If the function $f_{\boldsymbol \theta}(\boldsymbol x_i) = \boldsymbol {\theta^\top x}_i + b$ is linear, then the model is called **linear regression**.

In [None]:
import matplotlib.pyplot as plt
import numpy as np
from matplotlib.path import Path
import matplotlib.patches as patches
from matplotlib import rc
from scipy.special import expit

rc('text', usetex=True)
rc('text.latex', preamble=r'\usepackage[utf8]{inputenc}')
rc('text.latex', preamble=r'\usepackage[russian]{babel}')

font = {'family' : 'monospace',
        'size'   : 24,
        'weight' : 'heavy'
       }

rc('font', **font)

%config InlineBackend.figure_formats = ['svg']

def plot_sigmoid(xmin, xmax, ymin, ymax):
    text_size = 24
    legend_size = 20
    eps=0.2
    fig, ax = plt.subplots(figsize=(11, 6))
    xs = np.linspace(xmin, xmax, num=500)
    
    
    ax.spines['bottom'].set_position('zero')
    ax.spines['left'].set_position('zero')

    # Remove top and right spines
    ax.spines['top'].set_visible(False)
    ax.spines['right'].set_visible(False)

    ax.spines['bottom'].set_linewidth(2)
    ax.spines['left'].set_linewidth(2)

    ax.text(xmax + eps, -.2, r"$x$", size=text_size)
    ax.text(0.1, ymax, r"$y$", size=text_size)
    
    arrow_fmt = dict(markersize=6, color='black', clip_on=False)
    ax.plot((1), (0), marker='>', transform=ax.get_yaxis_transform(), **arrow_fmt)
    ax.plot((0), (1), marker='^', transform=ax.get_xaxis_transform(), **arrow_fmt)
    
    ax.plot(xs, expit(xs), c='r', lw=3, label= r'$\sigma(x) = \frac{1}{1+e^{-x}}$')
    # plt.plot(xs, np.maximum(0.2*xs, xs), c='m', lw=3, label= r'$\mathrm{LReLU}(x)$')
    
    ax.plot([0, xmax], [1, 1], c='k', ls='--', lw=2)
    ax.plot([xmin, 0], [-1, -1], c='k', ls='--', lw=2)
    
    ax.text(-0.18, 0.05, r"0")
    
    ax.legend(fontsize=legend_size);
    ax.grid(ls=':')
    ax.set_xlim(xmin-eps, xmax+eps)
    ax.set_ylim(ymin - eps/2, ymax+eps/2)
    yticks = np.arange(ymin, ymax+1)
    xticks = np.arange(xmin, xmax+1)
    ax.set_yticks(yticks[yticks != 0]);
    ax.set_xticks(xticks[xticks != 0])
    ax.set_yticklabels(yticks[yticks != 0], size=legend_size)
    ax.set_xticklabels(xticks[xticks != 0], size=legend_size);

## Unsupervised learning

```{image} https://cdn-images-1.medium.com/max/1440/1*YUl_BcqFPgX49sSb5yrk3A.jpeg
:alt: unsupervised-learning
:class: bg-primary mb-1
:width: 500px
:align: center
```

No targets anymore! The training dataset $\mathcal D = (\boldsymbol x_i)_{i=1}^N$.

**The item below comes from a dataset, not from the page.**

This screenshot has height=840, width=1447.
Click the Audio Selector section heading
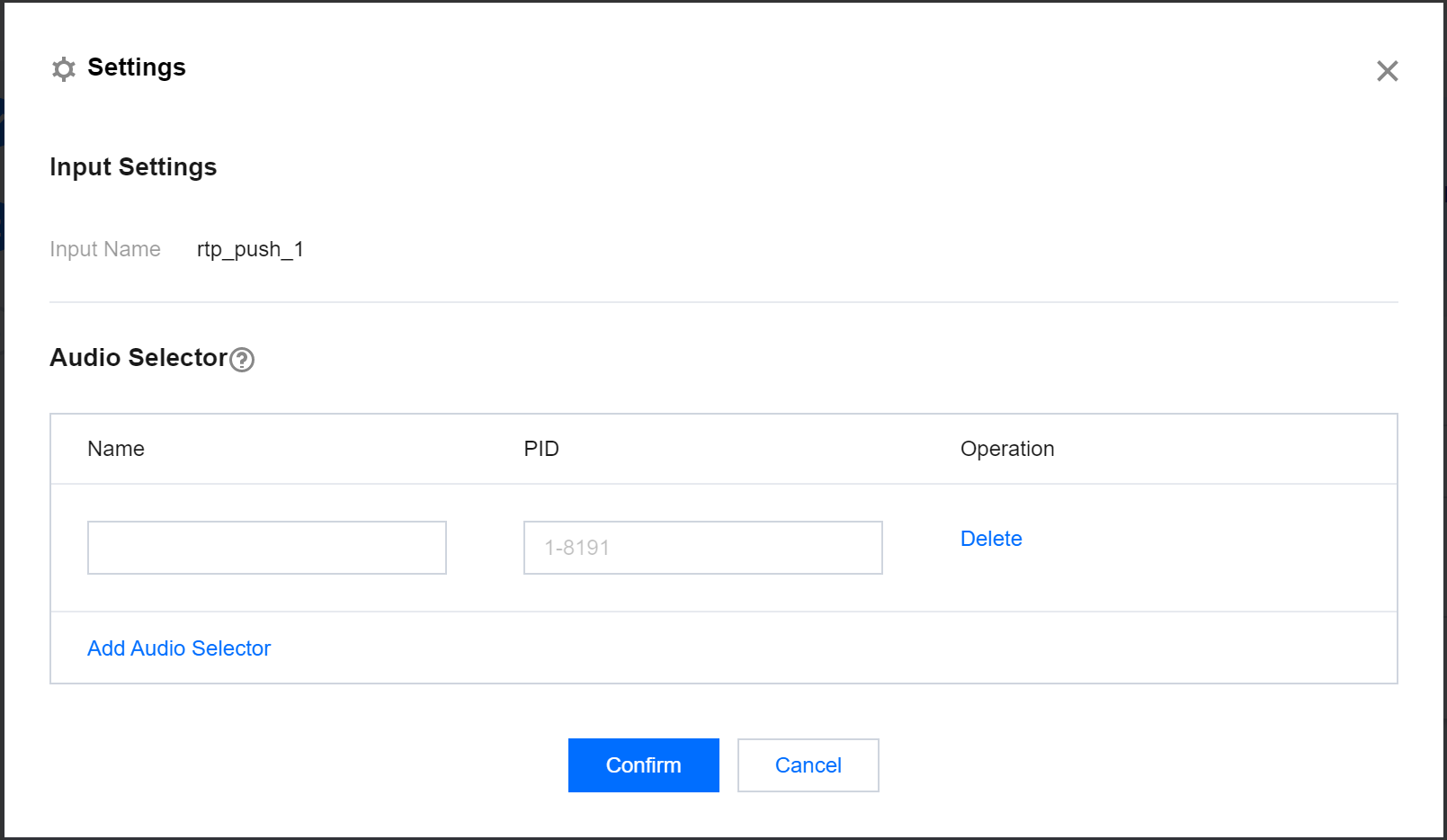(x=138, y=358)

Examples of unsupervised learning tasks:
* clustering
* dimension reduction
* discovering latent factors
* searching for association rules

## Semisupervised learning


```{image} https://cdn-images-1.medium.com/max/1600/1*0TUC4m6yB7HUuPNO2SXEBw.png
:alt: semisupervised-learning
:class: bg-primary mb-1
:width: 500px
:align: center
```

Semi-supervised learning comes into play when you have a dataset that contains both labeled and unlabeled data. Semi-supervised learning is often used in scenarios where obtaining labeled data is expensive, time-consuming, or otherwise challenging. 

## Reinforcement learning

**Reinforcement learning** is a machine learning paradigm where an agent learns to make sequential decisions by interacting with an environment. It aims to maximize a cumulative reward signal by exploring actions and learning optimal strategies through trial and error.